Data Engineering8 min read18 November 2025

Processing 2.7 Million Records Overnight: A Data Pipeline Case Study

How I designed and operated a data pipeline that processed 2.7 million lead records — deduplication, cleaning, timezone routing, and CRM ingestion — in a single overnight run.

Haroon Mohamed

AI Automation & Lead Generation

The scale problem

When you're running 13 client campaigns simultaneously, data management becomes a different problem than most CRM tutorials prepare you for.

We weren't dealing with hundreds of leads. We were dealing with millions. Across multiple client databases, multiple lead vendors, multiple states, multiple timezone configurations. All of it needing to be cleaned, deduplicated, enriched, and correctly ingested before campaigns could run.

The manual alternative? Days of work. Prone to errors. Not repeatable.

Here's how I built a pipeline that handled 2.7 million records overnight.

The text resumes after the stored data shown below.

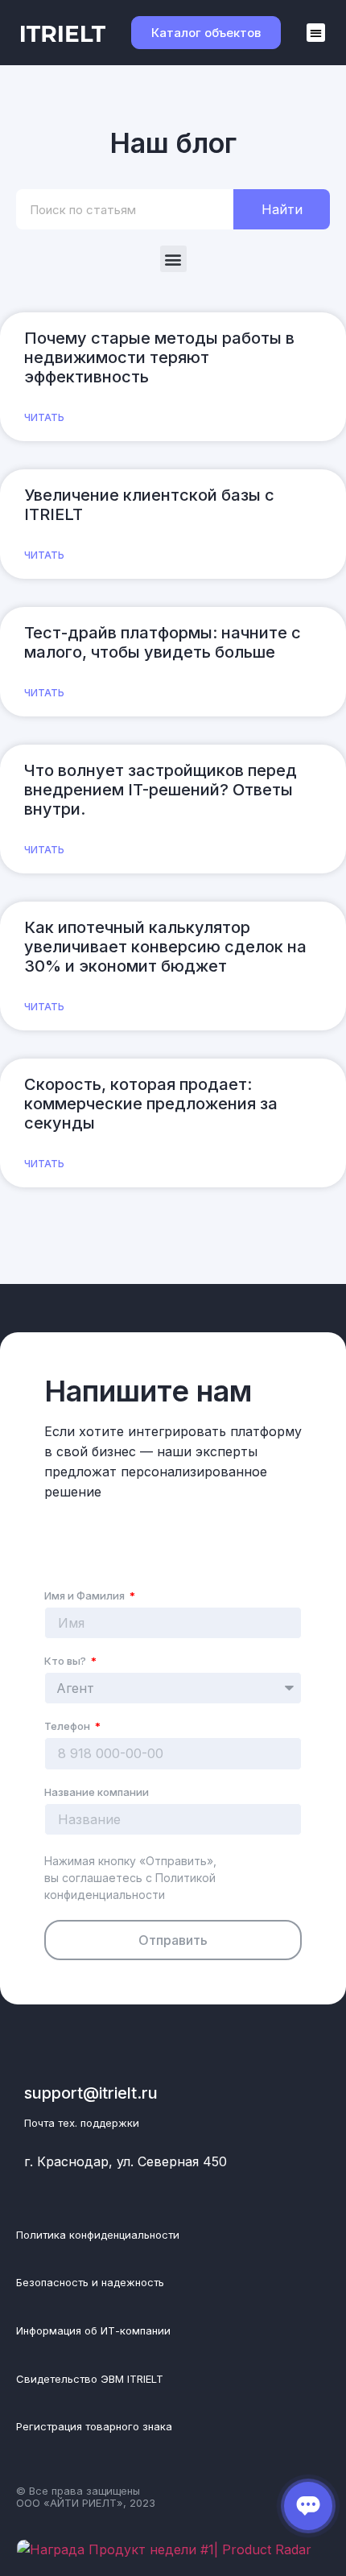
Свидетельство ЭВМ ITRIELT (89, 2378)
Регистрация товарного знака (94, 2426)
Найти (282, 209)
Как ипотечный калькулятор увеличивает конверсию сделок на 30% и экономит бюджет (165, 947)
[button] (316, 32)
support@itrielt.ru (91, 2093)
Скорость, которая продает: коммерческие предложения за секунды (151, 1104)
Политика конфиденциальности (97, 2234)
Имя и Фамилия (85, 1596)
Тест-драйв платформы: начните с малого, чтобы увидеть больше (162, 642)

The original problem: a data mess

Before the pipeline existed, here's what the data management process looked like:

Lead vendor sends a CSV dump (anywhere from 20k to 200k records)
Someone downloads it, opens in Excel
Manually removes obvious duplicates (by eye)
Reformats phone numbers (no standardisation from vendors)
Guesses which timezone each record belongs to (based on area code, sometimes)
Manually imports into GoHighLevel in batches of 1,000 (GHL import limit)
Repeat for each vendor, each campaign, each client

For 13 clients and 3–5 lead vendors each, this was a full-time job for 2 people running 6–8 hours/day.

The quality was also inconsistent. Human error was everywhere. Leads got assigned to the wrong campaign. Timezone misassignments meant closers were calling leads at 5am or 10pm their local time — burning contacts and violating compliance requirements.

The pipeline design

Stage 1: Ingestion layer

All lead files from all vendors were deposited into a shared input folder (we used a simple network drive, but S3 would be the cloud equivalent).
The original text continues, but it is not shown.